» Stored records
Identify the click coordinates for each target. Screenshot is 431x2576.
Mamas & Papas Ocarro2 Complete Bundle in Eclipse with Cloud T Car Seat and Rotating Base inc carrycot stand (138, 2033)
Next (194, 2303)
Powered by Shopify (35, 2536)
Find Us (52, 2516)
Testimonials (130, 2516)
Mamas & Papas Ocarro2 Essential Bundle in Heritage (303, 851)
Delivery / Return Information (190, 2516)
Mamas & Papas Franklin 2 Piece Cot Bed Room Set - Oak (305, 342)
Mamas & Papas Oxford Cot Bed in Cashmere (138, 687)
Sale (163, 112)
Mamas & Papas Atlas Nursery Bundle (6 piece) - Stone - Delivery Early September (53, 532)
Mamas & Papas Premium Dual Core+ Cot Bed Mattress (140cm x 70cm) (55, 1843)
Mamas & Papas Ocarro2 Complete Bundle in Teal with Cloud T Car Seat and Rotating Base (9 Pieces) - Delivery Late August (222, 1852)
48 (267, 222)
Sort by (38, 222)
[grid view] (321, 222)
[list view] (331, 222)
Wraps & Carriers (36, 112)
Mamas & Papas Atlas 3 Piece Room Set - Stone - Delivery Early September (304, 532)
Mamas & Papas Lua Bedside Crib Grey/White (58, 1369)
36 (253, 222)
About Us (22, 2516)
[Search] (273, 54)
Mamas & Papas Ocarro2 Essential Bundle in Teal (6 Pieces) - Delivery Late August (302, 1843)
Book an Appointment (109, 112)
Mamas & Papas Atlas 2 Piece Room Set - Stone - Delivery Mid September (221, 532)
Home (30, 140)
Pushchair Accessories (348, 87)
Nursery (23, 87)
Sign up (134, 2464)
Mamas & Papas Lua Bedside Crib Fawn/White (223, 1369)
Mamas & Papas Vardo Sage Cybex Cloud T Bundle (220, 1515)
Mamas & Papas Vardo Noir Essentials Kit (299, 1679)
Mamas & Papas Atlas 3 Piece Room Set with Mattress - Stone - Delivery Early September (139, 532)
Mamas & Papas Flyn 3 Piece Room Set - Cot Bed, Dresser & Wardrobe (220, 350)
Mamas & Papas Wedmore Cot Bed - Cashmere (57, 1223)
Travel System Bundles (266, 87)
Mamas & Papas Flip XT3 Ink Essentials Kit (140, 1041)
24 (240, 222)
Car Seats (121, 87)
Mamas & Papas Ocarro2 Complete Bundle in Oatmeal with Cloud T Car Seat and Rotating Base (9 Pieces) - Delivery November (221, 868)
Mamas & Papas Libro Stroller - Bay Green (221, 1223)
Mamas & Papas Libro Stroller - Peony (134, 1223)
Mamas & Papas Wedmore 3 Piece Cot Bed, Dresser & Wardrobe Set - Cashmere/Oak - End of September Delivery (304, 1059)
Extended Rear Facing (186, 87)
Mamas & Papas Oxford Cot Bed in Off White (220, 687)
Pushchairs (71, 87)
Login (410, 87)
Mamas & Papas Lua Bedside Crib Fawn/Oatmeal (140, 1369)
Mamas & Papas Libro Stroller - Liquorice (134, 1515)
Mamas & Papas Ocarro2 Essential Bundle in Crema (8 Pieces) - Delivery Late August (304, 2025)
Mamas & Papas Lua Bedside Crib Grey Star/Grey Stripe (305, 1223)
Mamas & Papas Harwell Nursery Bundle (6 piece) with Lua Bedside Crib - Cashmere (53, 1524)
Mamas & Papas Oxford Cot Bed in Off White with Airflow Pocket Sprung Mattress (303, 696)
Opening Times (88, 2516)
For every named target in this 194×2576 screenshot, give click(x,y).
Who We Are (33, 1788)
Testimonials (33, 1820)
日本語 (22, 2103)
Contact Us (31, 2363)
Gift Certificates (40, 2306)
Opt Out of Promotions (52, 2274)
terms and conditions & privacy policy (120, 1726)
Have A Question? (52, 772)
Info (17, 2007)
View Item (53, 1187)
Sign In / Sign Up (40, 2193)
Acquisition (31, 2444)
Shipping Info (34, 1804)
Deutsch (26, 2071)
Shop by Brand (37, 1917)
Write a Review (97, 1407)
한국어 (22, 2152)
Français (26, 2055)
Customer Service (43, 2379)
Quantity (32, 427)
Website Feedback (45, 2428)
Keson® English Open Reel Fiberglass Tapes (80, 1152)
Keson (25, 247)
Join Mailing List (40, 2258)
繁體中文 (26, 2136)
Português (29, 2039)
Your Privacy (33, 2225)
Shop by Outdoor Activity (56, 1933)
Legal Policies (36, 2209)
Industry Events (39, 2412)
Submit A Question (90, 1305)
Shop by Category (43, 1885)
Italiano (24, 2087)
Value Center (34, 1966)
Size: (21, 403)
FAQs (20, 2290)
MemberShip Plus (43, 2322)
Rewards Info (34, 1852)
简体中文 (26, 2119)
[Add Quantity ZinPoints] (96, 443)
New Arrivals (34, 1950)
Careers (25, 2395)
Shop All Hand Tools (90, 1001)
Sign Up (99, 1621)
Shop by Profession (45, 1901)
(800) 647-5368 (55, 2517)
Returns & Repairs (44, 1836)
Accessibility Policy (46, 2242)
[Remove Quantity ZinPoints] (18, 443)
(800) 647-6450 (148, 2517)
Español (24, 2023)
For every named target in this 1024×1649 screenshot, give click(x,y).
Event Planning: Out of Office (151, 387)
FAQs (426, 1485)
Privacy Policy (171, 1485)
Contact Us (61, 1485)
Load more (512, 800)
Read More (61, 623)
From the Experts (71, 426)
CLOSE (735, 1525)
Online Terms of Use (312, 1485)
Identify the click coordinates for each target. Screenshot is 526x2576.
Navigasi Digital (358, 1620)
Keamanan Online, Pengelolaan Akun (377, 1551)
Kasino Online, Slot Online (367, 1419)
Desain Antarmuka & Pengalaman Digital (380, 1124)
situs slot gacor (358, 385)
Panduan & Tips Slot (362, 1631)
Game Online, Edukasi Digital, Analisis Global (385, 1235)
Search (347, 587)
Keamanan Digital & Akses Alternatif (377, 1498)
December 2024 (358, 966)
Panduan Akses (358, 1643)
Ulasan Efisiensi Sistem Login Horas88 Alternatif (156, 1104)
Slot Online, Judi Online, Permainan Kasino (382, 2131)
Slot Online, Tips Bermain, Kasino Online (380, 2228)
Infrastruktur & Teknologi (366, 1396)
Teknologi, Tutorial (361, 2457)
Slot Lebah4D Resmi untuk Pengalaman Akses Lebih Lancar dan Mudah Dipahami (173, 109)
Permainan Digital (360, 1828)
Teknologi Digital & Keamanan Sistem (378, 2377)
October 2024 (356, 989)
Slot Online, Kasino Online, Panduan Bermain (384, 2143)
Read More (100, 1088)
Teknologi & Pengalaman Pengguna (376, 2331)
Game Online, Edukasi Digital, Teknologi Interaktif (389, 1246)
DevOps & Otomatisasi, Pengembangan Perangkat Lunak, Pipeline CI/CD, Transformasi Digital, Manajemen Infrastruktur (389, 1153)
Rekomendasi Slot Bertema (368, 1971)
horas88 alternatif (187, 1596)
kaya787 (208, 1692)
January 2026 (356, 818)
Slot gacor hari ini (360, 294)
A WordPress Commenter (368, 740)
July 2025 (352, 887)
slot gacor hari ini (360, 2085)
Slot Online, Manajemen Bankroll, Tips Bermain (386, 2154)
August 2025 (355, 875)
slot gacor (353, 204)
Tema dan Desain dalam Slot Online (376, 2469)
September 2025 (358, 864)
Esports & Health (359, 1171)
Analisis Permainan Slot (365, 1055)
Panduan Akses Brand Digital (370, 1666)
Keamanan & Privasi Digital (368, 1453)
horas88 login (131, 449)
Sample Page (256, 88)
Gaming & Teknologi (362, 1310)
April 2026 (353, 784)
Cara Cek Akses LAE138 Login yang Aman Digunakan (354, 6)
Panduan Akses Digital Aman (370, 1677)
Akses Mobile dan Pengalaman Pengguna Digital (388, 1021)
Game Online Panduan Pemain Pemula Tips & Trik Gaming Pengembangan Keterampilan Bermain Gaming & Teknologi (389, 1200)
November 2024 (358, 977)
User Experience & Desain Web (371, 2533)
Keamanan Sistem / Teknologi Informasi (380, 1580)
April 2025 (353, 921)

» WHAT NEEDS TO BE DONE
Retype only the stretch of lines above starting at the one with "DevOps & Otomatisasi, Pengembangan" and stopping at the one with "slot gacor hari ini (360, 2085)", exactly as written, with both kept.

» RESULT OF THIS EXERCISE
DevOps & Otomatisasi, Pengembangan Perangkat Lunak, Pipeline CI/CD, Transformasi Digital, Manajemen Infrastruktur (389, 1153)
Rekomendasi Slot Bertema (368, 1971)
horas88 alternatif (187, 1596)
kaya787 (208, 1692)
January 2026 (356, 818)
Slot gacor hari ini (360, 294)
A WordPress Commenter (368, 740)
July 2025 (352, 887)
slot gacor hari ini (360, 2085)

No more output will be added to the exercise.